— Вот и славно. Тогда играем в расплескалку. Как там наше вино, Айлин?
— Подходит уже, — ответила та, помешивая вино со специями в большом котле, стоящем прямо в костре. Запах из него вырывался необыкновенный — Берна в нетерпении облизала губы, и леди Берна призвала её вести себя прилично. Да тут все свои, отмахнулась от неё Берна.
— Итак, мы просто болтаем про всё на свете и попиваем вино. При этом роемся в своей памяти — ищем там шокирующие откровения про себя или других. Прежде, чем поделиться откровением, наблюдаем за другими — произнести его желательно, когда кто-то пьёт вино. А ещё лучше выбирать момент, когда пьёт та, кого откровение больше всего должно зацепить или поразить. До такой степени, чтобы расплескать вино изо рта. Ясно, в чем суть?
— Ну, вы меня не проберёте, — уверенно сказала Мэгги. — Не собираюсь я вином разбрызгиваться только потому, что кто-то из вас раскроет сердечную тайну.
— Это мы ещё посмотрим, — ответила Эйриан с хитрой улыбкой. — Победит та, кому удастся заставить большее количество игроков расплескать вино.
— А если кто-то… как бы это сказать, расплещет в другом направлении? — уточнила Августа.
— Это ты что имеешь в виду?!
— Ну, успеет проглотить вино, но закашляется, услыхав откровение. Или через нос польётся.

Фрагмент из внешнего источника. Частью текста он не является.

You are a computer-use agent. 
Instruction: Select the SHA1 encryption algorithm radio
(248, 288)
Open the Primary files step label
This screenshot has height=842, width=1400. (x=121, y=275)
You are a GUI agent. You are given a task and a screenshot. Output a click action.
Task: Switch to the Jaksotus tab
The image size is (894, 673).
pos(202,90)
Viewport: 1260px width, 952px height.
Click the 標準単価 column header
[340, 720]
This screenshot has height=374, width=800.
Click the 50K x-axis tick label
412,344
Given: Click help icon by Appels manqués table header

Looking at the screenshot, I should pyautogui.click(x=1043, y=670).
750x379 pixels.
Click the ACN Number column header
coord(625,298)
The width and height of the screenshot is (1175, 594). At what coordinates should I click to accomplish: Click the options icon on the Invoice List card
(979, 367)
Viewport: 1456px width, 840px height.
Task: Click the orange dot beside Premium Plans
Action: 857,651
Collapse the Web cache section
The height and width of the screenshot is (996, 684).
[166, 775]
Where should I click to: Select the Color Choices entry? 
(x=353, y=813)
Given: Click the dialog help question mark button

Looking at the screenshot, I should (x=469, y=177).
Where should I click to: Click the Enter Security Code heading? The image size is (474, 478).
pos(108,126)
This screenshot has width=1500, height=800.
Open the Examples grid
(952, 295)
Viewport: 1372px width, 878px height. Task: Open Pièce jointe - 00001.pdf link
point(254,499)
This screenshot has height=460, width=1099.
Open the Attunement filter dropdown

— Или уши, — вставила Хизер.
— А, ну это тоже считается! — сказала Эйриан. — Ну что, разливаем?
Все стали протягивать Айлин чаши, и та наливала в них деревянным черпачком горячее вино. Берне казалось, что она спит и видит сказочный сон — поляна в ночном лесу, освещённая жарким костром, пение ночных птиц, огоньки светлячков, загорающиеся вокруг них… И главное, её позвали на девичник Эйриан! Она подняла голову вверх и посмотрела на усыпанное звёздами ночное небо. День завтра будет прекрасный, без всяких дождей, а сейчас у неё в руках чаша с ароматным вином. Надо будет потом как-то ненавязчиво сказать Мэгги спасибо — Берна была уверена, что и она, и Августа очутились здесь благодаря ей. Ну и, конечно, благодаря недавним заслугам самой Берны. Она расправила плечи и смело отхлебнула из чаши.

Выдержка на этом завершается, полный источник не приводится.